*** Input records ***

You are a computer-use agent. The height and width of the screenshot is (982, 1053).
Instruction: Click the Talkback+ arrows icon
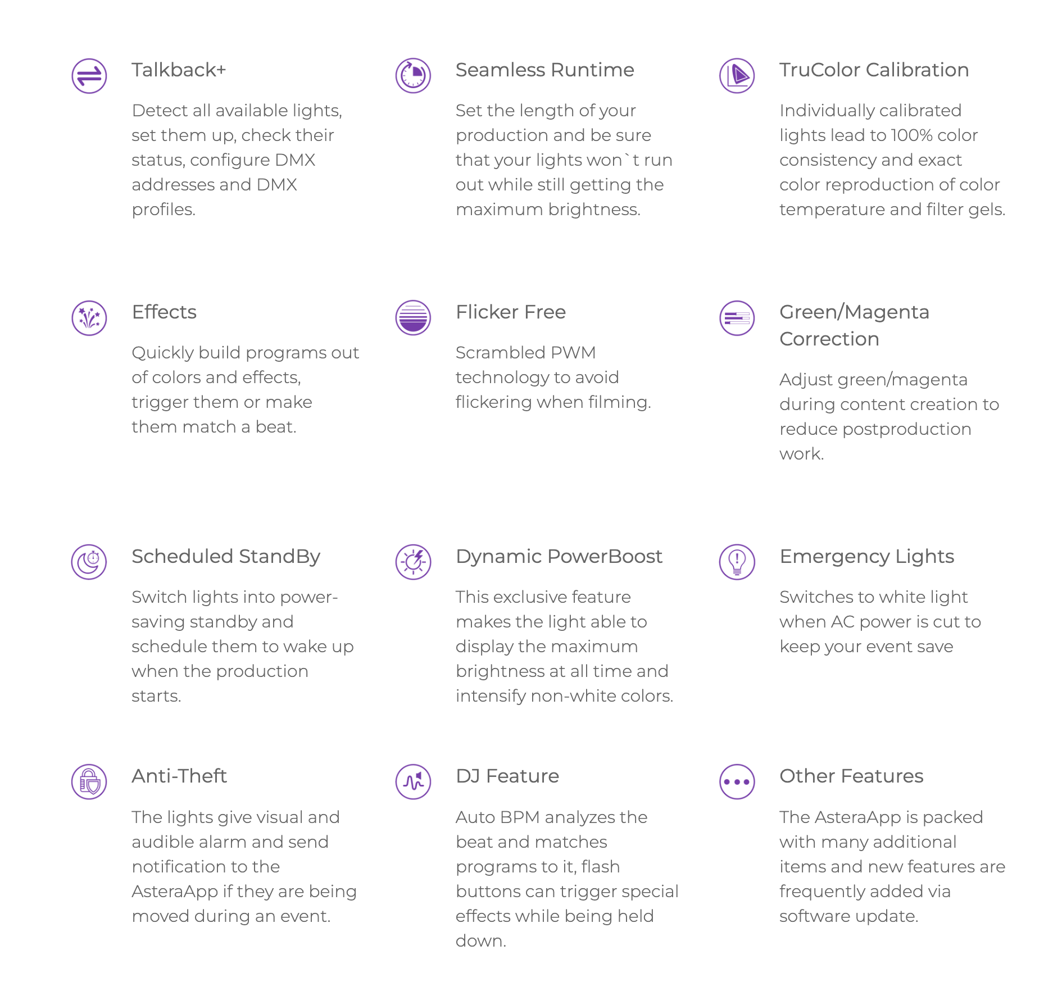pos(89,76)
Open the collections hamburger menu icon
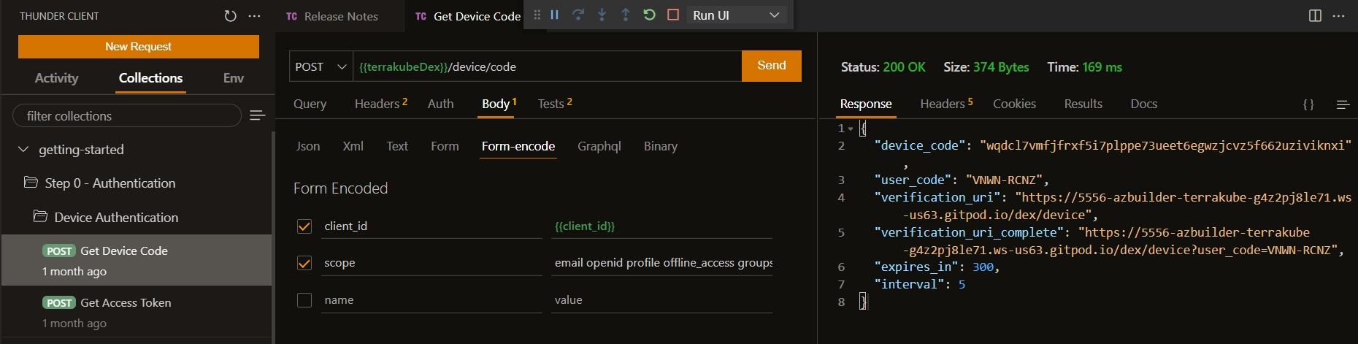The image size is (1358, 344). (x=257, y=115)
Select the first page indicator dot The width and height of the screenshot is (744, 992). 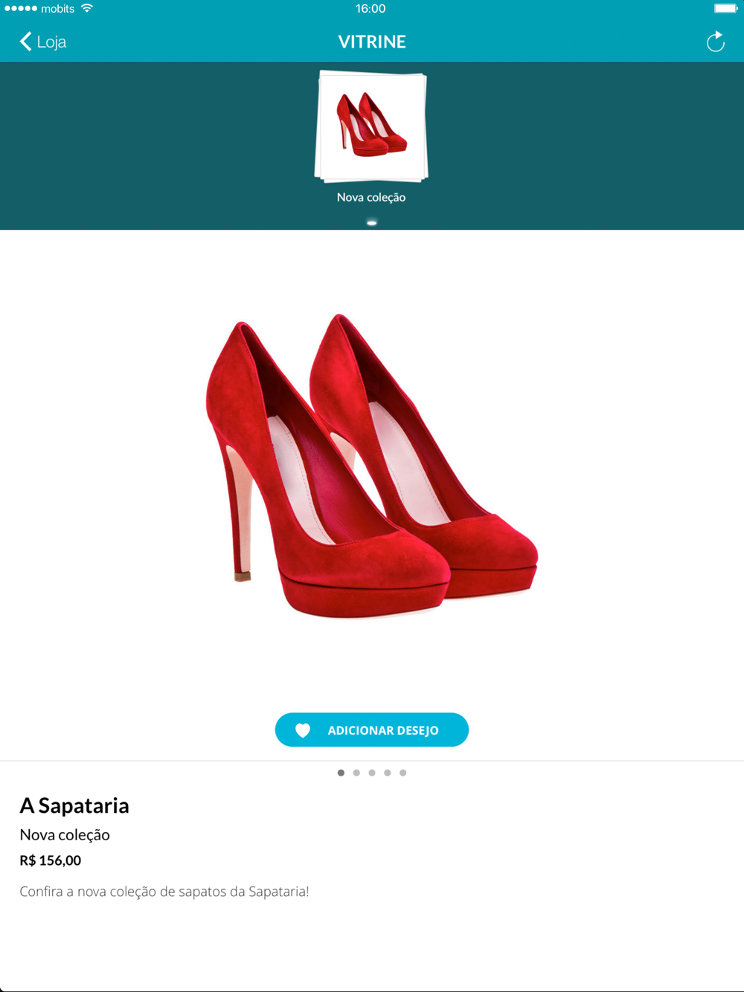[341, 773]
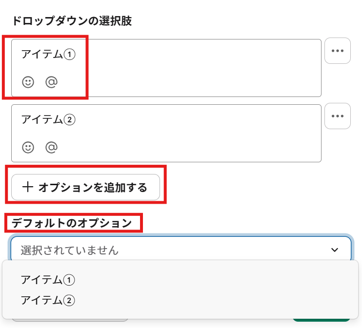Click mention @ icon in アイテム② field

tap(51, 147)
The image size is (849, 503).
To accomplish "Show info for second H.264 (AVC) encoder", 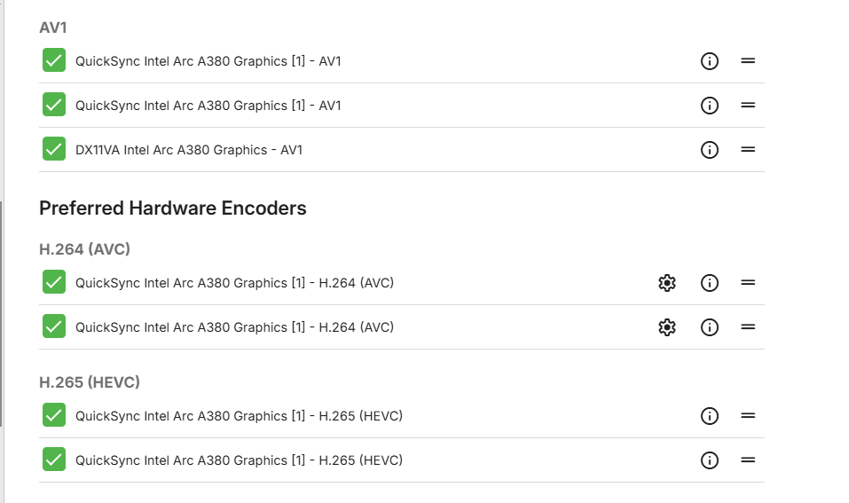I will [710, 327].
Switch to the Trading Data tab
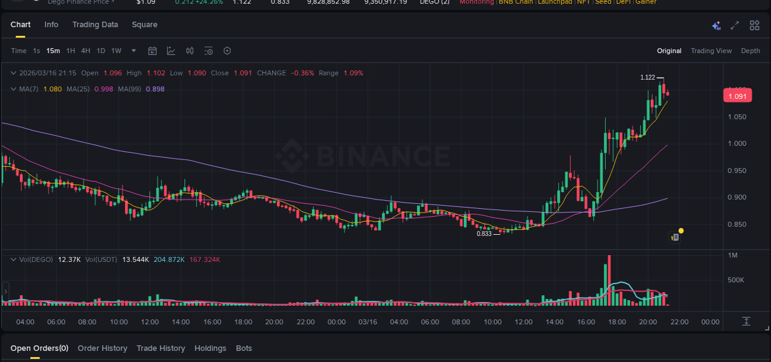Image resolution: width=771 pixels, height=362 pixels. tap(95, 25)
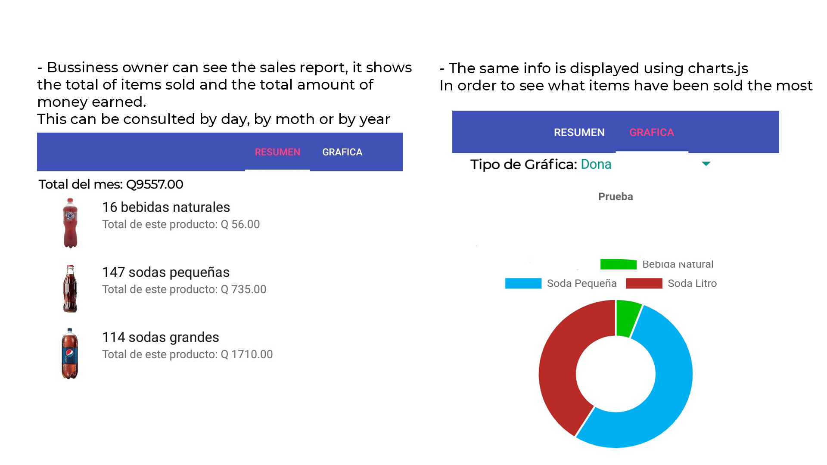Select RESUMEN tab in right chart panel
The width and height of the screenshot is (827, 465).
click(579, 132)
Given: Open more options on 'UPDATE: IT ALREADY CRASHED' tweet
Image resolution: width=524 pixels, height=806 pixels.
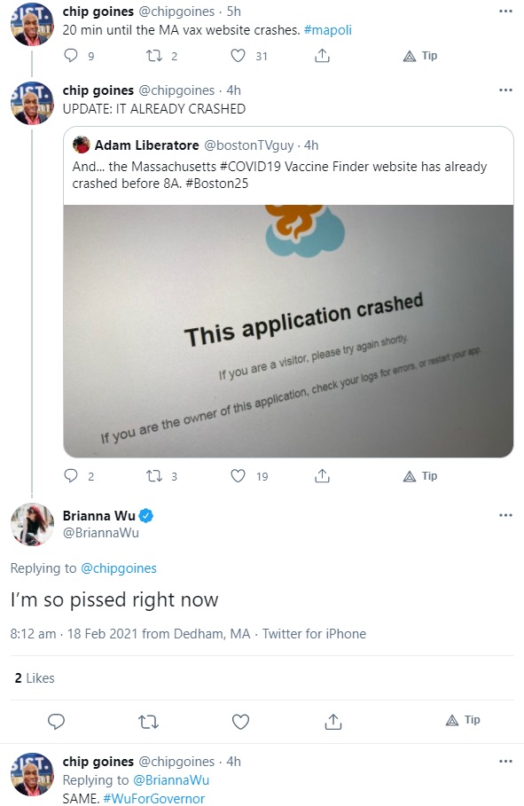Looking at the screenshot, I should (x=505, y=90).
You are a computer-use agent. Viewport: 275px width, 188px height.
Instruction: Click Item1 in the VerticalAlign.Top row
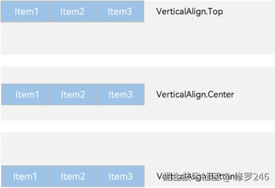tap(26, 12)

*** End of Input records ***
*** Input records ***

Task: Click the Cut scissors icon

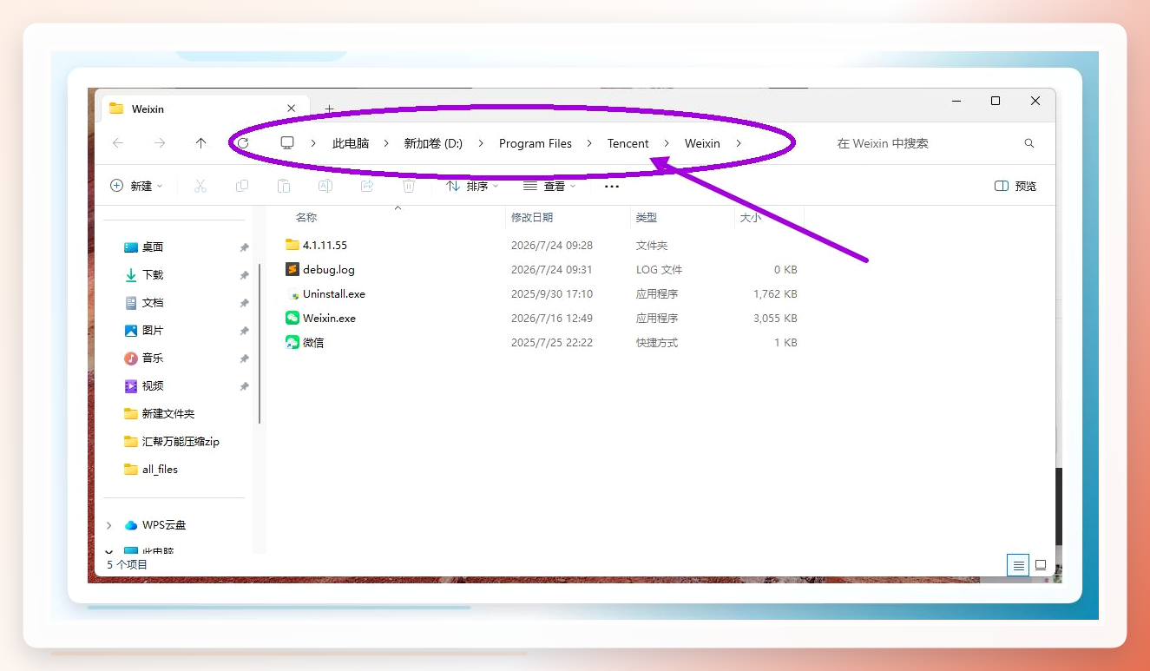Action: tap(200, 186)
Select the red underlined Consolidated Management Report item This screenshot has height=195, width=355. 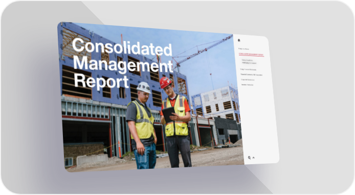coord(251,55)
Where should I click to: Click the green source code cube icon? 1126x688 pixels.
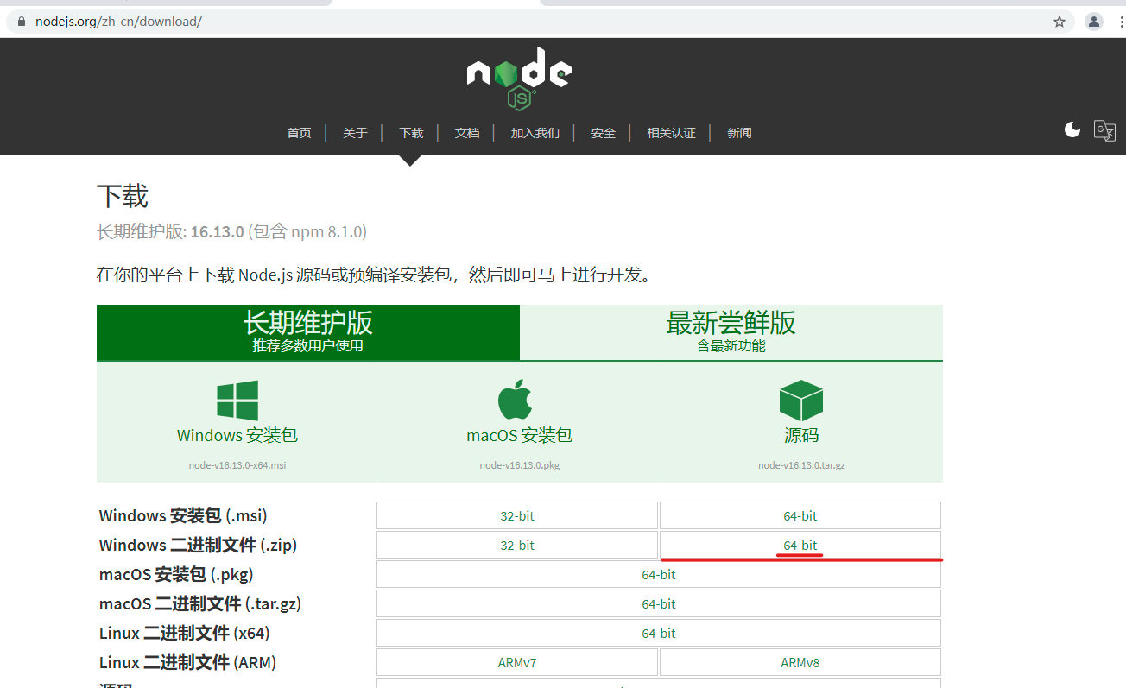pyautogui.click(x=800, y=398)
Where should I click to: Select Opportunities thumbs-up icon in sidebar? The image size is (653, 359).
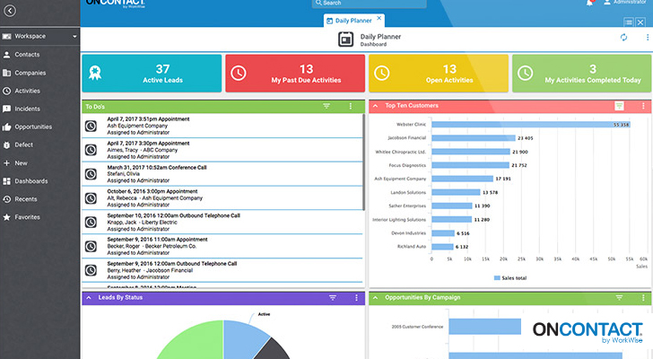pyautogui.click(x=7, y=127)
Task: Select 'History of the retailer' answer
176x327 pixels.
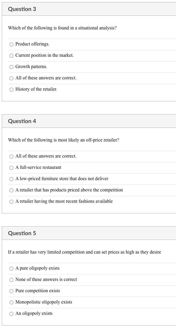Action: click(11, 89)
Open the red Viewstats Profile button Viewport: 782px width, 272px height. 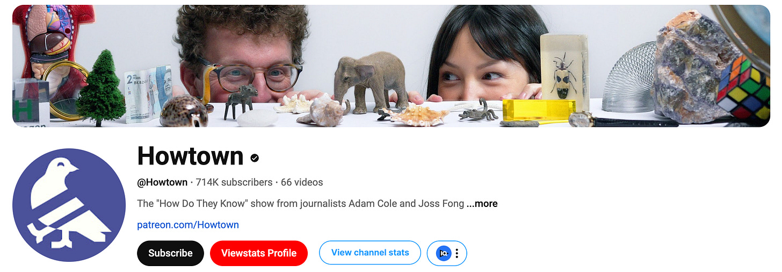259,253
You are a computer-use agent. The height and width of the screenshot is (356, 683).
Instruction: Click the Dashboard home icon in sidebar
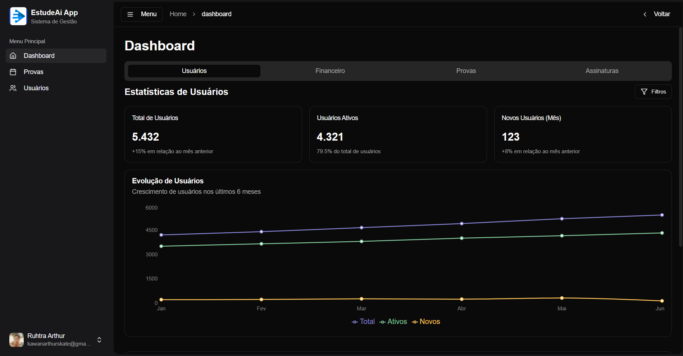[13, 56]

*** End of Input records ***

Task brief
Please find all lines of the entries that hold the string "agent" and copy them.

Task response
You are a computer-use agent. The height and width of the screenshot is (982, 1053).
You are a computer-use agent. Viewport: 275px width, 188px height.
You are a computer-use agent. The height and width of the screenshot is (356, 683).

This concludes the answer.